Like what makes the user also interesting here from the user-based perspective, as you mentioned in the paper, is, okay, so now how are we doing in capturing users' tendency towards popularity?
Right? And the way we measured it, and it's just one way, but you might be able to do it differently, is that we know the user's tendency towards popularity. We know their average, the average popularity of their listened or watched movies or music, or like whatever item they are consuming. We know the average popularity. And we also know the ratio, if we group items based on popularity, let's say, super popular, kind of popular, non-popular, we have that ratio as well for each user. So for example, your ratio might be 70% popular, 20%, kind of popular, 10% non-popular, right? In order to measure how we have mitigated the bias from your perspective, from user's perspective, we measure this deviation, distance between the recommendation list I gave it to you in terms of the popularity and your own historical popularity distribution. If it's far away, that means I have not done well.
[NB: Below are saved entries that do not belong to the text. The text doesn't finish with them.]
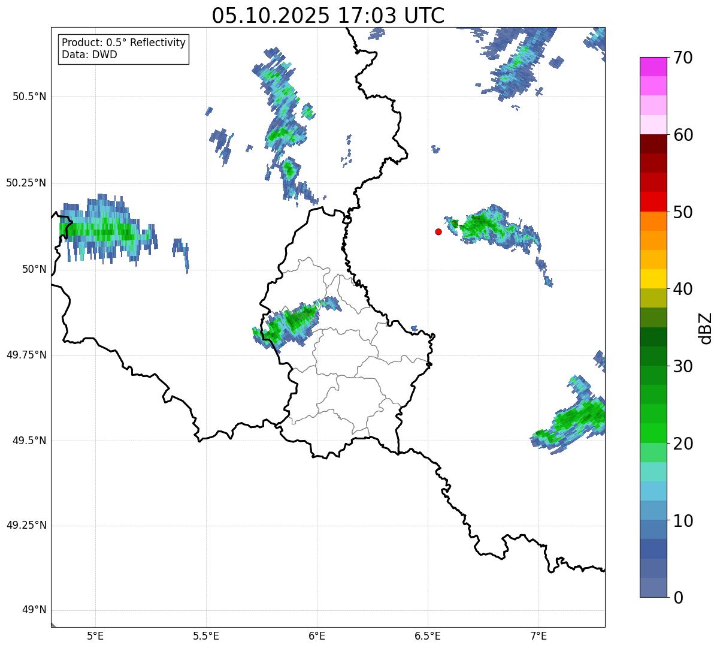Click the 49.5°N latitude label

pos(29,441)
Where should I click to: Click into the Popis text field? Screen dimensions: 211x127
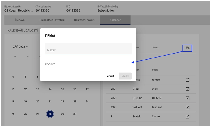[88, 64]
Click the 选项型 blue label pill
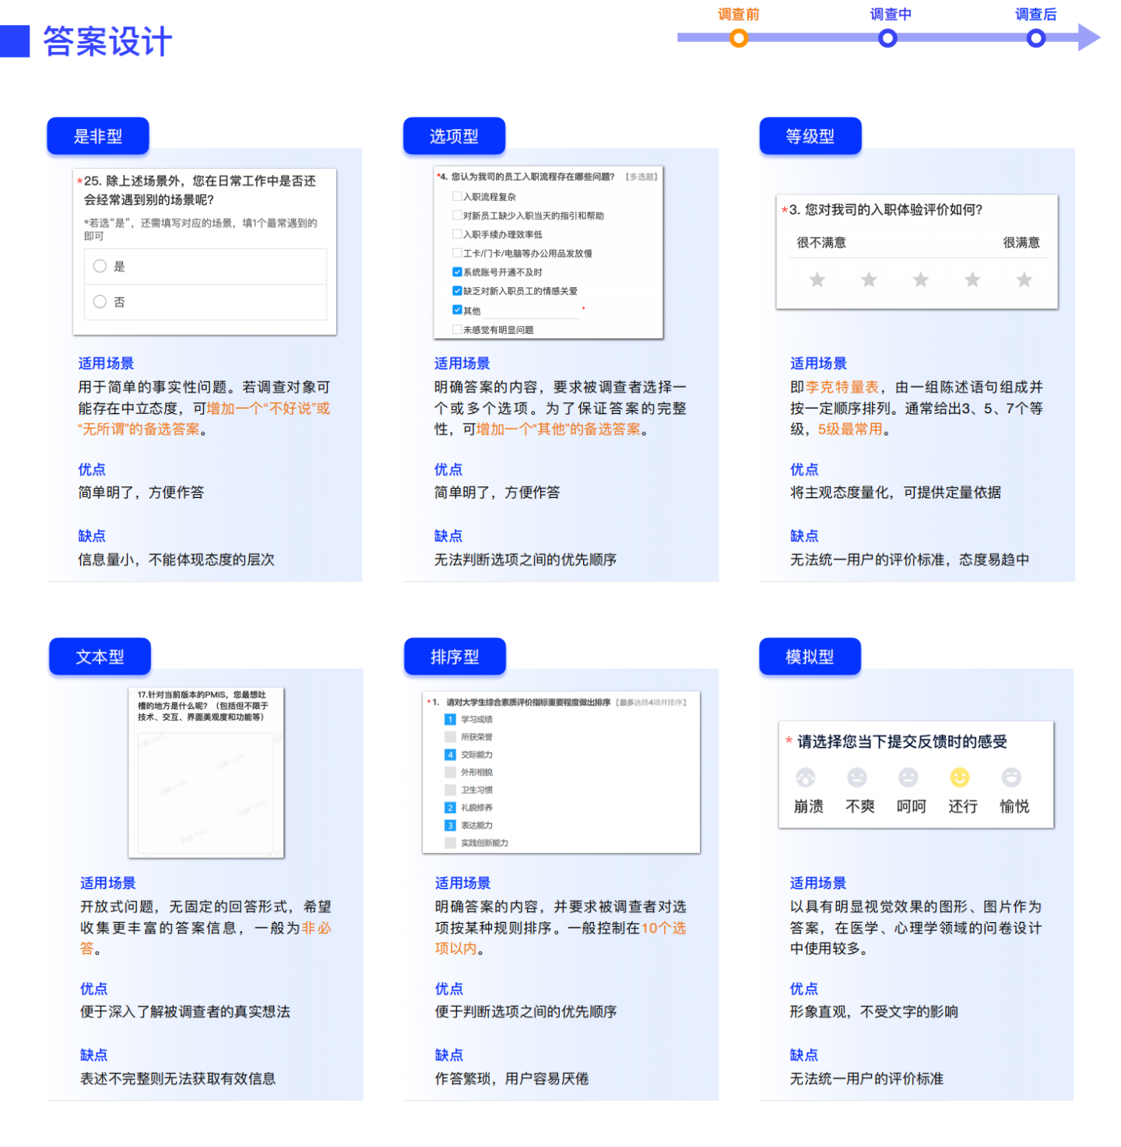Viewport: 1121px width, 1147px height. coord(454,135)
But if it's close, it means it's good. I guess what you are referring to is that sense of calibration.
Exactly.
One could see in a couple of your works. So it seems like you're a great fan of that idea of calibration. I guess many people know the paper by Harald Steck by Netflix called Calibrated Recommendations. And you have used a similar notion, just using, I guess, that Jensen Shannon similarity in your paper, where you came up with a calibrated popularity, if I'm correct there, for the user centered evaluation. And then I guess also in your, I guess, most recent paper, you again, basically stuck to a notion of calibration and improving on the paper by Harald Steck in some certain sense. So would be great also to have a short talk about this. But since we are already touching also then a bit on your work at Spotify, can you tell us where your expertise and popularity bias is currently becoming effective in your work at Spotify and where Spotify is really concerned about popularity bias and also maybe how you solve it?
Sure. Yeah. So like many other domains that I mentioned, music streaming is also, there are super stars, super popular artists. And even in podcasts, you know, there are popular creators.
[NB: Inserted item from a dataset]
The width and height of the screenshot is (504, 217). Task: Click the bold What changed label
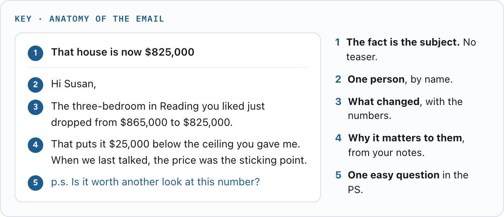click(384, 102)
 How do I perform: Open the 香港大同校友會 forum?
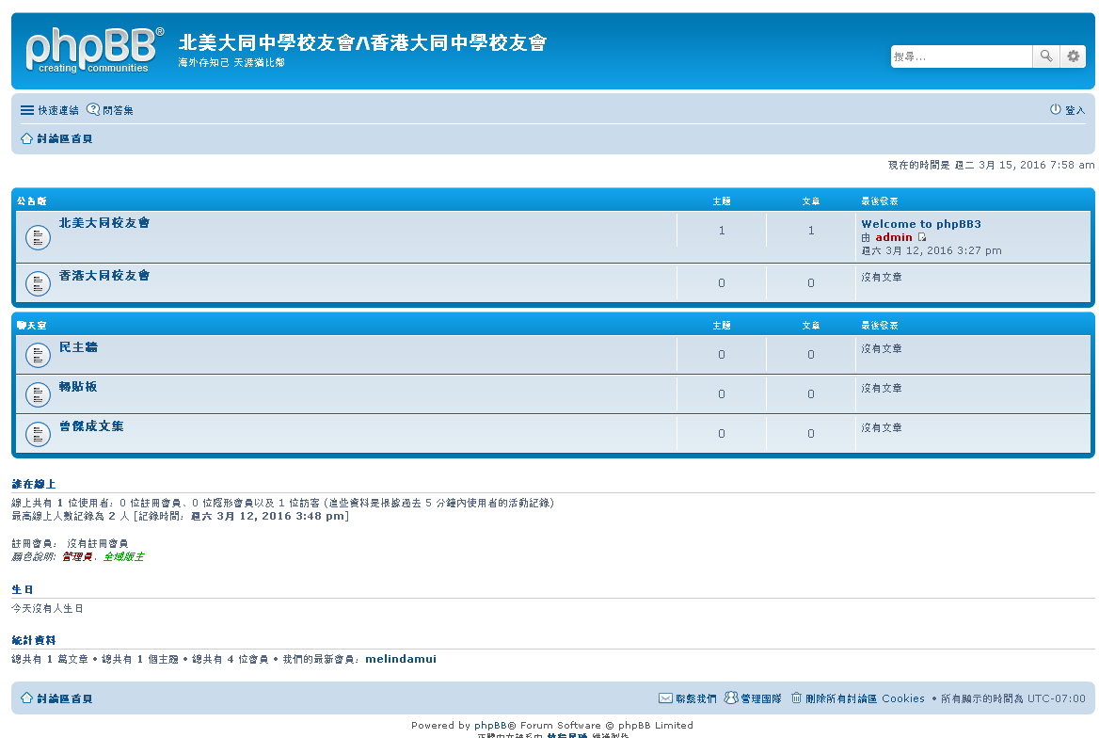(x=104, y=276)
So the popularity bias, it's there, right? And we need to ensure that we give a fair chance to different artists to at least reach their potential audience. And that's where the work on popularity bias mitigation can come into play. And I mean, we discussed the different methods and you know, different teams, they might basically approach this problem differently. But the main concept is the same, you are trying to reduce the over concentration on super popular content that is basically more than what they should have gotten, you know. So that's where it's becoming quite useful, the popularity bias mitigation. And it's kind of mitigating popularity bias in practice is also not just to basically mitigate the bias just as itself. It's also actually, in practice, it's actually even more important, because you need to give a fair chance to some artist or some creators or, you know, in general, that are new. Right. So if you if you only rely on a machine learning algorithm that trains on historical data, those new items, they don't have much interaction.
And the algorithm might think, okay, these are not good items because there is no much interaction.
But that's not true. Like these are new. So you need to give them enough chance.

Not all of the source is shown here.